南城市長がセクハラ口止め──自ら行為認め威圧、被害職員は休職に追い込まれる

【出典】琉球新報(2025年9月22日配信)
古謝南城市長、セクハラ被害職員に口止め「僕がここでハグしたさ。これ、あんた話したの?」 先月、自ら行為認め威圧 沖縄【音声記録あり】

音声記録が示す「自白と口止め」

沖縄県南城市の古謝景春市長が、職員へのセクハラ行為を自ら認めたうえで、被害者に口止めしていたことが明らかになりました。

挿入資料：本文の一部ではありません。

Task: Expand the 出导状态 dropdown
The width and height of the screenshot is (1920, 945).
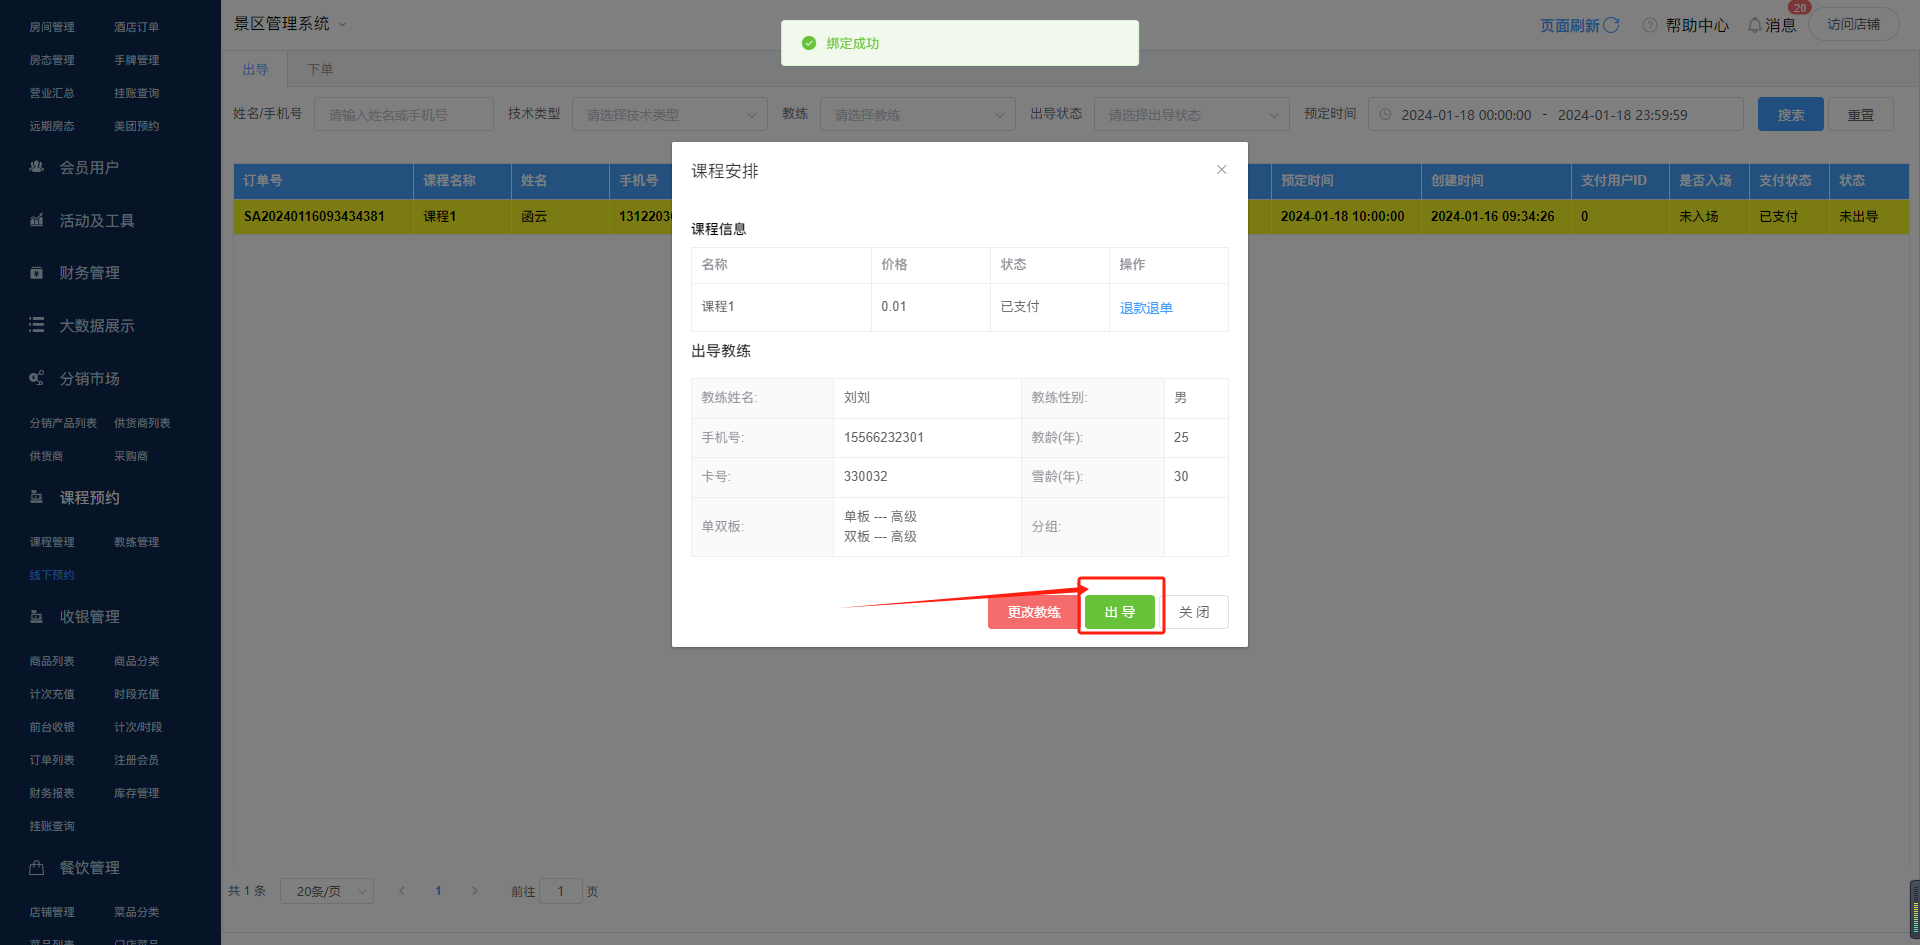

琉球新報が入手した音声記録によれば、市長は「僕がここでハグしたさ」と発言しながら、「変なことやられていないって言ってね」「あんたが言ってなかったら、僕はずっと否定する」と威圧的に迫っていました。このやり取りは8月13日と14日の少なくとも2回行われており、被害者はショックから休職に追い込まれています。

第三者委員会の認定と市長の続投

市の第三者委員会はすでにセクハラを認定し、市長に辞職を提言しています。しかし古謝市長はこれを無視して職に留まっています。その間に被害者が二次被害を受けるという深刻な事態が発生し、議会では不信任決議案の提出が調整されています。

権力による「二重の支配」

今回の問題は、単なるセクハラにとどまりません。行為そのものに加え、「発覚させないための圧力」という二重の支配構造が働いています。加害と口止めがセットで行われることで、被害者は孤立し、声を上げられなくなる。これは職場や組織で典型的に見られる二次被害の構造です。

雇用クリーンプランナーの視点から

雇用クリーンプランナー(KCP)の観点で注目すべきは以下の点です。
・加害行為そのもの以上に「沈黙を強いる構造」が二次被害を生む
・組織がトップの行為を止められない場合、全体の信頼が崩壊する
・相談体制や第三者委員会の提言が機能しても、それを無視するトップに対抗する仕組みが不可欠

セクハラを防ぐには「行為の有無」だけでなく、「権力を使った沈黙の強制」まで視野に入れた制度設計が必要です。

まとめ──「沈黙の強制」を許さないために

今回の南城市長問題は、権力を持つ立場にある者が加害だけでなく「口止め」にまで踏み込む危険を浮き彫りにしました。セクハラの構造は、単なる性的言動ではなく「支配と沈黙」の連鎖です。あなたの職場でも、声を封じ込める仕組みが温存されていないでしょうか。問題を語れる空気をつくることこそが、二次被害を防ぎ、組織の信頼を守る第一歩となります。